__EXCERPT__
#####

28 June 2011

Raw Food

My interest in, and consumption of raw food has sky rocketed over the last two weeks.

It probably started when I went to Simi and Kosta's place for dinner about a month ago. They had just bought a dehydrator and were drying out flax seed crackers. I got to taste a couple from the previous batch and they were delicious. Simi had also made little truffles from dried fruit, nuts and tahini - equally delicious.

I googled flax seed crackers last week and made my own batch in a very low oven (I don't have a dehydrator). At the same time I remembered a delicious raw dip recipe, the base is brazil nuts, sunflower and pepitas with fresh coriander and flax seed oil, garlic, lemon and some other ingredients.

So I've been munching out on seed crackers, raw green dip and truffles (my son calls these donkey balls).
Add to that my already high consumption of raw food - fresh fruit and nuts during the day, big salads and carrot/beetroot juice for dinner - and the result is an abundance of vitality and a bright glow – this is our natural state.

Although my normal diet is mostly raw foods, the difference is that I'm now consciously choosing them over those other habitual ‘comfort’ foods. The occasional breakfast croissant has been replaced with sprouted wheat bread (its surprisingly sweet), commercial crackers are replaced with flax seed crackers, my daily dose of dark chocolate is replaced with donkey balls, and fresh vegetable juice washes down my dinner salad of sprouts and greens.
The only thing I won't be replacing (yet) is my morning kick-ass coffee.

During my mid twenties I read 'Raw Energy' by Leslie and Suzanna Kenton and spent just under a year on a completely raw food diet – seed and nut chesses, wheatgrass juice, the whole lot, so this is not a new phenomenon. I well know the scientific reasoning for including an abundance of raw foods in my daily diet (the live enzymes in raw foods are destroyed by heating), but scientific evidence is no comparison to personal experience - ask anyone who has converted to a diet that is at least 80% raw and they will rave about their increased energy, clarity, lightness, skin glow, bright eyes, positive outlook etc...

And an additional benefit is that once you get a taste for raw foods and their vitalising effect on your physical and mental wellbeing, you won't want cooked or commercially produced food anymore - it seems dead. The 'life energy' (prana) in raw food is almost visible to those who can sense subtle energy. My body tingles with expectation now when I think of food that is still pulsating with life. My body wants to stay tuned to this higher frequency.

Dead food has become unattractive.

Image: Mature sunflower sprouts ready for harvesting and baby lentil sprouts on my kitchen window.

#####

__WHAT YOU ARE ASKED TO DO__
Return everything in the raw food post from "It probably started" down to "these donkey balls).", copied word for word.

#####

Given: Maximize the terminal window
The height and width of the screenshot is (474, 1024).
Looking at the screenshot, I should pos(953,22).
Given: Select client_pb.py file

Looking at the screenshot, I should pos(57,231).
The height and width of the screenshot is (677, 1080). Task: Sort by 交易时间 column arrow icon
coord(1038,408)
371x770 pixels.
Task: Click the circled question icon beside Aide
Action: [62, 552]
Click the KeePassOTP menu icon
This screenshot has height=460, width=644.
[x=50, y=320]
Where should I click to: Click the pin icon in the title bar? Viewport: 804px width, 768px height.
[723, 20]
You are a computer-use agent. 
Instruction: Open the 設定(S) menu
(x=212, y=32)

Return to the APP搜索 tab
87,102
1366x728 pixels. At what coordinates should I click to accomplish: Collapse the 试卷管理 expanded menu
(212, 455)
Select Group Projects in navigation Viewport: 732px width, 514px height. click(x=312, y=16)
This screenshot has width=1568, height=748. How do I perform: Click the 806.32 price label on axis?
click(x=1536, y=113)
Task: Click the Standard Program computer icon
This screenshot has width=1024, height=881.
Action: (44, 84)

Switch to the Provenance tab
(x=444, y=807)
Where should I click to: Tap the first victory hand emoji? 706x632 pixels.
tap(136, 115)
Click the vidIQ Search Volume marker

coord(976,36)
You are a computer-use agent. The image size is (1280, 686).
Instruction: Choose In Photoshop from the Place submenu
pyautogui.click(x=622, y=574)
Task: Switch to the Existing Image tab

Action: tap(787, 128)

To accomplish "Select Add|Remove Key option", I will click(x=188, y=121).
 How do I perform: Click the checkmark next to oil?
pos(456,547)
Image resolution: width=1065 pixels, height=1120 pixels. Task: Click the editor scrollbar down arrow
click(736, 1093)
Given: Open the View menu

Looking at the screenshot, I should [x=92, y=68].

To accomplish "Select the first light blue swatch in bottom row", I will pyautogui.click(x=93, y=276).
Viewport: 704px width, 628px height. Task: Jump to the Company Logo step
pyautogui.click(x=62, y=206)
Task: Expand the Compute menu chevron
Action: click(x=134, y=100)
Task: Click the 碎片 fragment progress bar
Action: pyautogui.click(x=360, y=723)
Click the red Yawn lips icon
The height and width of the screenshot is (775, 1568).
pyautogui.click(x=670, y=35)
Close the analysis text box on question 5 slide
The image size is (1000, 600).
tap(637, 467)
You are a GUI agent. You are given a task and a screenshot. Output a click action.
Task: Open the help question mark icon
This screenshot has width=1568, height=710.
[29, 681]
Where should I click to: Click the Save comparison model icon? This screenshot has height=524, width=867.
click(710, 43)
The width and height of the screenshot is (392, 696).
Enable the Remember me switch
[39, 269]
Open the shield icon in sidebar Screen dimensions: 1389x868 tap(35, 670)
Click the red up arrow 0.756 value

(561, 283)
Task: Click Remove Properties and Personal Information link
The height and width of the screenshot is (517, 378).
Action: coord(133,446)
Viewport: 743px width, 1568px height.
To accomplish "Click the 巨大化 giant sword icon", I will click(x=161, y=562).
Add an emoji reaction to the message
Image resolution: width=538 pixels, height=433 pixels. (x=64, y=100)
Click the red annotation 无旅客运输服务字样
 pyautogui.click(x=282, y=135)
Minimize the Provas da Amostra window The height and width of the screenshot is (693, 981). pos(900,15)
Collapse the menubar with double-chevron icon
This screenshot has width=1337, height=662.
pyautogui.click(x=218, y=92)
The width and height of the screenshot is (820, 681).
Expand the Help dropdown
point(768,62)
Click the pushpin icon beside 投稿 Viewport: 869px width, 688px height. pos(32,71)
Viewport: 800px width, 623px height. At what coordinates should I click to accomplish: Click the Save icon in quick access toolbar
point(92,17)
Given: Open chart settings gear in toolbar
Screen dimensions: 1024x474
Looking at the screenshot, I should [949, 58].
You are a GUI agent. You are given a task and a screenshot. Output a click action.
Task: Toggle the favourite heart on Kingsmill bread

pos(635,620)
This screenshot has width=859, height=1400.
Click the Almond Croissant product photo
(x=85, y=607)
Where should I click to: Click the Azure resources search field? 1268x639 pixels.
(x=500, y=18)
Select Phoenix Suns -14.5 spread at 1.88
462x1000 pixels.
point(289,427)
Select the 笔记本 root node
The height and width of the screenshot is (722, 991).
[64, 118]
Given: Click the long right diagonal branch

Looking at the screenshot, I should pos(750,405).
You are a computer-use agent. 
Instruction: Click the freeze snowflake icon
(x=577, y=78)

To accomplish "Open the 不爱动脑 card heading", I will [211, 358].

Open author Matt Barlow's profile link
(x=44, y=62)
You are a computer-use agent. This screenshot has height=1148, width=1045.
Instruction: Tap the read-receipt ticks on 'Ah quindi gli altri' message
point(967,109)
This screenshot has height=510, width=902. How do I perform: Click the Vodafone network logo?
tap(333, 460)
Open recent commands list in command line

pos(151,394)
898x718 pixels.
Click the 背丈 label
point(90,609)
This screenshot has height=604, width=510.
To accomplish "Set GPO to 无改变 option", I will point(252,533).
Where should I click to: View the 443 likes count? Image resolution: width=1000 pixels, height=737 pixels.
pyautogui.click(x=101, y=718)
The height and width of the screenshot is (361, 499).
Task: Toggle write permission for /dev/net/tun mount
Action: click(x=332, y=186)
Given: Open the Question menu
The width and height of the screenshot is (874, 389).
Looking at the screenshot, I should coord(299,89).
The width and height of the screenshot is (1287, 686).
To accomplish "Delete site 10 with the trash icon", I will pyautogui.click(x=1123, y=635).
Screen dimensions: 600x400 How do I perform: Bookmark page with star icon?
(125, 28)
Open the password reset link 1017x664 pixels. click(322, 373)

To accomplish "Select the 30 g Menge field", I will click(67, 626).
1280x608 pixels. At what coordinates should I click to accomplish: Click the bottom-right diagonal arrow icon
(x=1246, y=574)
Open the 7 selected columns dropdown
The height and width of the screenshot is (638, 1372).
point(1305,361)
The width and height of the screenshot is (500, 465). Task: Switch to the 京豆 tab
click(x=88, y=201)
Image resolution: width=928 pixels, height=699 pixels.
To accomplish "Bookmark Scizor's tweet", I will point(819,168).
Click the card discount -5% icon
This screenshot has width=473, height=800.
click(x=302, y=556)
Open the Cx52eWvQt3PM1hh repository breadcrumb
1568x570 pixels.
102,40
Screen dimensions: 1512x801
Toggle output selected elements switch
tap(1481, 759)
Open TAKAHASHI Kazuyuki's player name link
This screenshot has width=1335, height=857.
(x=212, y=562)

#####

__THE COMPLETED TASK__
It probably started when I went to Simi and Kosta's place for dinner about a month ago. They had just bought a dehydrator and were drying out flax seed crackers. I got to taste a couple from the previous batch and they were delicious. Simi had also made little truffles from dried fruit, nuts and tahini - equally delicious.

I googled flax seed crackers last week and made my own batch in a very low oven (I don't have a dehydrator). At the same time I remembered a delicious raw dip recipe, the base is brazil nuts, sunflower and pepitas with fresh coriander and flax seed oil, garlic, lemon and some other ingredients.

So I've been munching out on seed crackers, raw green dip and truffles (my son calls these donkey balls).